**Records provided:**
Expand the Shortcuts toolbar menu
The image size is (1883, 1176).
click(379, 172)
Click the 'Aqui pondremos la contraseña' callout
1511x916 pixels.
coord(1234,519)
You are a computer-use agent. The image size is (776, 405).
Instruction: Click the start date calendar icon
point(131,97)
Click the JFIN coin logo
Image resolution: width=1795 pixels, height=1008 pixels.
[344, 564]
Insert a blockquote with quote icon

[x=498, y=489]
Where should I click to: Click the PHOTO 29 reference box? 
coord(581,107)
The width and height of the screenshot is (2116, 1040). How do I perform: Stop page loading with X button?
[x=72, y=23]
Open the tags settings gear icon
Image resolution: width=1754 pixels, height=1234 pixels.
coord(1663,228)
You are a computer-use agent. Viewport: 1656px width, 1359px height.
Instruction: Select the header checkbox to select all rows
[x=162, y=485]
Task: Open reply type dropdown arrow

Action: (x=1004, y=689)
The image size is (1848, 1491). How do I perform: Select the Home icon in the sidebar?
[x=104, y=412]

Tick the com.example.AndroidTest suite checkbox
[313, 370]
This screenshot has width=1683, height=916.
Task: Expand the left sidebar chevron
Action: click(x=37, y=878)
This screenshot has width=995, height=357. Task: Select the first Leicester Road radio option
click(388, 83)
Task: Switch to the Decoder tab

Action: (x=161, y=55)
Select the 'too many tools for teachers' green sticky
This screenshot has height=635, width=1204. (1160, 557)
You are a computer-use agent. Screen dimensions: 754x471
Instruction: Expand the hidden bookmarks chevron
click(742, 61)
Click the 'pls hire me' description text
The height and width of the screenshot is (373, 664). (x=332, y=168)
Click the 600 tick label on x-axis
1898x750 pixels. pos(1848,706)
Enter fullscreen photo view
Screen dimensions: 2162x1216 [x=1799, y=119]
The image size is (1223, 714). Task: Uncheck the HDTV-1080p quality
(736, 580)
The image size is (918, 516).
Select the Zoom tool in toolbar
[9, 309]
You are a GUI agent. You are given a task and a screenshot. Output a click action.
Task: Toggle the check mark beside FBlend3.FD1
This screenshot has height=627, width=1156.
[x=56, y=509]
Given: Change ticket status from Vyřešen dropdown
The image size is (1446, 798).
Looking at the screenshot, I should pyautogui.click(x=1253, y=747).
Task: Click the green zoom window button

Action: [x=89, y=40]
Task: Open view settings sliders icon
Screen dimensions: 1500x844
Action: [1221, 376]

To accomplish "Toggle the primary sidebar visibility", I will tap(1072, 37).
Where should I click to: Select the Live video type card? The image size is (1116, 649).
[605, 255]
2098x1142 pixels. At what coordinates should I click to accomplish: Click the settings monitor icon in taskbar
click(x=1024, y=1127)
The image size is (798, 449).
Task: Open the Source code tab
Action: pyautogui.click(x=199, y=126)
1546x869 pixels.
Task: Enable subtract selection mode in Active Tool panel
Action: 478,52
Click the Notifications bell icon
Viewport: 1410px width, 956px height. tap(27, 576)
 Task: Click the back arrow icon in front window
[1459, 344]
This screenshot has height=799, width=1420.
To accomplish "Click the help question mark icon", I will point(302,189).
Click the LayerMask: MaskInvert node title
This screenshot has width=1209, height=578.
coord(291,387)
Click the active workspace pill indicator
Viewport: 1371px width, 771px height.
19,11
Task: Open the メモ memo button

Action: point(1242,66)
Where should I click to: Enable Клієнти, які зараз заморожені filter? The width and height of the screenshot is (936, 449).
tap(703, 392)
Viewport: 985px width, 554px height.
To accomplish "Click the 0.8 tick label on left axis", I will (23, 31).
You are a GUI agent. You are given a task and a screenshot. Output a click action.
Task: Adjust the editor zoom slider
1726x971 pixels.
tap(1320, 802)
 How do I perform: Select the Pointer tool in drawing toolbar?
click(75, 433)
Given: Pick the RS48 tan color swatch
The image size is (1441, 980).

**Your task:** Output the data in full, precisely as it appears above.

**Reply:**
Expand the Shortcuts toolbar menu
The image size is (1883, 1176).
click(379, 172)
Click the 'Aqui pondremos la contraseña' callout
1511x916 pixels.
coord(1234,519)
You are a computer-use agent. The image size is (776, 405).
Instruction: Click the start date calendar icon
point(131,97)
Click the JFIN coin logo
Image resolution: width=1795 pixels, height=1008 pixels.
[344, 564]
Insert a blockquote with quote icon

[x=498, y=489]
Where should I click to: Click the PHOTO 29 reference box? 
coord(581,107)
The width and height of the screenshot is (2116, 1040). How do I perform: Stop page loading with X button?
[x=72, y=23]
Open the tags settings gear icon
Image resolution: width=1754 pixels, height=1234 pixels.
coord(1663,228)
You are a computer-use agent. Viewport: 1656px width, 1359px height.
Instruction: Select the header checkbox to select all rows
[x=162, y=485]
Task: Open reply type dropdown arrow

Action: (x=1004, y=689)
The image size is (1848, 1491). How do I perform: Select the Home icon in the sidebar?
[x=104, y=412]

Tick the com.example.AndroidTest suite checkbox
[313, 370]
This screenshot has width=1683, height=916.
Task: Expand the left sidebar chevron
Action: click(x=37, y=878)
This screenshot has width=995, height=357. Task: Select the first Leicester Road radio option
click(388, 83)
Task: Switch to the Decoder tab

Action: (x=161, y=55)
Select the 'too many tools for teachers' green sticky
This screenshot has height=635, width=1204. (1160, 557)
You are a computer-use agent. Screen dimensions: 754x471
Instruction: Expand the hidden bookmarks chevron
click(742, 61)
Click the 'pls hire me' description text
The height and width of the screenshot is (373, 664). (x=332, y=168)
Click the 600 tick label on x-axis
1898x750 pixels. pos(1848,706)
Enter fullscreen photo view
Screen dimensions: 2162x1216 [x=1799, y=119]
The image size is (1223, 714). Task: Uncheck the HDTV-1080p quality
(736, 580)
The image size is (918, 516).
Select the Zoom tool in toolbar
[9, 309]
You are a GUI agent. You are given a task and a screenshot. Output a click action.
Task: Toggle the check mark beside FBlend3.FD1
This screenshot has height=627, width=1156.
[x=56, y=509]
Given: Change ticket status from Vyřešen dropdown
The image size is (1446, 798).
Looking at the screenshot, I should pyautogui.click(x=1253, y=747).
Task: Click the green zoom window button

Action: [x=89, y=40]
Task: Open view settings sliders icon
Screen dimensions: 1500x844
Action: [1221, 376]

To accomplish "Toggle the primary sidebar visibility", I will tap(1072, 37).
Where should I click to: Select the Live video type card? The image size is (1116, 649).
[605, 255]
2098x1142 pixels. At what coordinates should I click to accomplish: Click the settings monitor icon in taskbar
click(x=1024, y=1127)
The image size is (798, 449).
Task: Open the Source code tab
Action: pyautogui.click(x=199, y=126)
1546x869 pixels.
Task: Enable subtract selection mode in Active Tool panel
Action: 478,52
Click the Notifications bell icon
Viewport: 1410px width, 956px height. tap(27, 576)
 Task: Click the back arrow icon in front window
[1459, 344]
This screenshot has height=799, width=1420.
To accomplish "Click the help question mark icon", I will point(302,189).
Click the LayerMask: MaskInvert node title
This screenshot has width=1209, height=578.
coord(291,387)
Click the active workspace pill indicator
Viewport: 1371px width, 771px height.
19,11
Task: Open the メモ memo button

Action: point(1242,66)
Where should I click to: Enable Клієнти, які зараз заморожені filter? The width and height of the screenshot is (936, 449).
tap(703, 392)
Viewport: 985px width, 554px height.
To accomplish "Click the 0.8 tick label on left axis", I will (23, 31).
You are a GUI agent. You are given a task and a screenshot. Output a click action.
Task: Adjust the editor zoom slider
1726x971 pixels.
tap(1320, 802)
 How do I perform: Select the Pointer tool in drawing toolbar?
click(75, 433)
Given: Pick the RS48 tan color swatch
The image size is (1441, 980).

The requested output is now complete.